Web programming could be more of a headache as a result.
it's great for AMD and AMD brazos/llano owners that more programs will start using GPU acceleration
I do. Let this page load fully, then try scrolling around in Chrome: http://eee.asus.com/eeepad/transfo [...] atures/You will notice it lags (at least on my 4 GHz quad core), but in Firefox and IE it's fine, thanks to their GPU acceleration.
yes i guess it lags on the tablet too
I do.
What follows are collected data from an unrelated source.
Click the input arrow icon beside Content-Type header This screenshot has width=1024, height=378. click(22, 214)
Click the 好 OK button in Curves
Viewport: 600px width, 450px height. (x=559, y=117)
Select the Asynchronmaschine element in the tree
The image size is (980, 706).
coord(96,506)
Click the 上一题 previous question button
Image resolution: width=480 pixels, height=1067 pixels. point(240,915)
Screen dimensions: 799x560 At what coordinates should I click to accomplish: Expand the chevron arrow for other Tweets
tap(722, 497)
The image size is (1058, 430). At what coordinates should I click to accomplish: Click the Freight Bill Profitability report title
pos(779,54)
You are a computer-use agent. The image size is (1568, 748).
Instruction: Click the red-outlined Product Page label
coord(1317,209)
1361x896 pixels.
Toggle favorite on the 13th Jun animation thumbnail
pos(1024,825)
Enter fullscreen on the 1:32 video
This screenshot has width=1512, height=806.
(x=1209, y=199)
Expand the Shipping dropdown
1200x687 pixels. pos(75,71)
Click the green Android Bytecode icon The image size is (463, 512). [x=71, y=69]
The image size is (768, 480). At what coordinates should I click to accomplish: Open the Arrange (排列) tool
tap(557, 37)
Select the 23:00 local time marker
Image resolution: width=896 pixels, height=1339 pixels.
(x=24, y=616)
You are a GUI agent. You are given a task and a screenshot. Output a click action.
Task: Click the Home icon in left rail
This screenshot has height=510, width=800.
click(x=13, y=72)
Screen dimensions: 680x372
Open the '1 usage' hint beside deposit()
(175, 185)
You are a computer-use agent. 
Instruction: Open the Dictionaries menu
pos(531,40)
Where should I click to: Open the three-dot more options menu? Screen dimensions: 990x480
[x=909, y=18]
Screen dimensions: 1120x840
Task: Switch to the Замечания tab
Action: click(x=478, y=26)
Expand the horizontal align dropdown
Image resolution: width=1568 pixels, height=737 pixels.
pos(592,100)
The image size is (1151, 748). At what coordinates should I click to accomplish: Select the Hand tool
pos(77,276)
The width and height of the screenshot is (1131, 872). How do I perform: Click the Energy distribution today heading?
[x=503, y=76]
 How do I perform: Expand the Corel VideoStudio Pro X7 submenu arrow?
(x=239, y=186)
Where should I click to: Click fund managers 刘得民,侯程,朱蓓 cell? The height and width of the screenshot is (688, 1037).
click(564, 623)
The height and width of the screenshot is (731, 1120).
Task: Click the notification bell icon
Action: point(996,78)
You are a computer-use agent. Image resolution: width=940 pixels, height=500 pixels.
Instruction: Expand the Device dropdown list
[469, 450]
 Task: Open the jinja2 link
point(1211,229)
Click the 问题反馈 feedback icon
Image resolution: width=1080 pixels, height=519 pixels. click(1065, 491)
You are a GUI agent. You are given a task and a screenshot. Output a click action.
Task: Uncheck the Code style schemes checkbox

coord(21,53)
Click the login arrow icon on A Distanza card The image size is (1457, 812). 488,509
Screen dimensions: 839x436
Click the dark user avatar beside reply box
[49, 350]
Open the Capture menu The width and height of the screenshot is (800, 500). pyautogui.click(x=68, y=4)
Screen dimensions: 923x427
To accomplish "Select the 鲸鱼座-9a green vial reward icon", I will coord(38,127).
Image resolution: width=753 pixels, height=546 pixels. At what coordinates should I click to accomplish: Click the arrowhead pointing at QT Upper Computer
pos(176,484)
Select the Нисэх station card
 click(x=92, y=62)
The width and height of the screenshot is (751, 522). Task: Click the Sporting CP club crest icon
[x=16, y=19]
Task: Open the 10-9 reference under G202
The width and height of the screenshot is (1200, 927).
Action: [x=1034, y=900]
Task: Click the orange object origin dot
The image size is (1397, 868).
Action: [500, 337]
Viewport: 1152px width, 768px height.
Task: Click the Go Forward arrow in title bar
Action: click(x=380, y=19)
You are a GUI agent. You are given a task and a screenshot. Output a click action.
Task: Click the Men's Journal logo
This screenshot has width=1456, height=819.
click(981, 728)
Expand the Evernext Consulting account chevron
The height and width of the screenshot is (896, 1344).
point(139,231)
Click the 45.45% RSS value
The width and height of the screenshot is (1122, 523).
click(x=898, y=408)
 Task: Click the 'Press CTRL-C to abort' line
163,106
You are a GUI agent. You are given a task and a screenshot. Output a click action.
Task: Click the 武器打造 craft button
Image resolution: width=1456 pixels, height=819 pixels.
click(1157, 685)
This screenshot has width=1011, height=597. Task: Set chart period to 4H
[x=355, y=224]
Let this page load fully, then try scrolling around in Chrome: http://eee.asus.com/eeepad/transfo [...] atures/You will notice it lags (at least on my 4 GHz quad core), but in Firefox and IE it's fine, thanks to their GPU acceleration.
Nope no lag on my 4.6 2500K
Google (in bed with Obama and the fascist left) along with other hidden powers (FEDS) plan on all of us using low power dumb terminal laptops/desktops and store all our files in the cloud so they have access to it. So this technology is being built for the future Amerika police state.
You're right. We should return to the benign imperial executive approach of the Bush / Cheney years. The Koch brothers and the GOP most assuredly have our best interests in mind and I'm quite sure American salvation lies just behind the election of another brain dead, supply-side cadre of neo-cons.
By the way, it's cool to see the GPU handling more of the browser workload, but I wonder why Google seems to be behind the curve here.
So Chrome fully joins the hardware accelerated browser group started by IE.
Let's see others fully integrate this feature to their browser too.
I do. Let this page load fully, then try scrolling around in Chrome: http://eee.asus.com/eeepad/transfo [...] atures/You will notice it lags (at least on my 4 GHz quad core), but in Firefox and IE it's fine, thanks to their GPU acceleration.
good point, however is that really slow because the cpu cant take it or bad coding? because it seams to take control of my mouse wheel, and only lets it move a certain amount each scroll, about 1 line and hard instead of 2 lines smooth.
here is a better thought.
by off loading code that can be handled better by the gpu apposed to using it only in the cpu, it takes a load of the cpu... lets say once core on the cpu was getting hammered to maxing out almost. putting that same code on the gpu, well, its now frees up the cpu, and the gpu only has a 2-10% load.
this makes browsing the web on a laptop more power efficient also.
Still waiting for Crysis Ultra settings with Stereo 3D within Browser !
GPU acceleration for CSS and SVG? Opera had this back in, oh, early 2010? (it was introduced with their "Vega" rendering platform, in 10.50, IIRC) Welcome to the party, Chrome... Only some two years late. And this is only in a nightly build (alpha, basically) rather than a full release roll-out.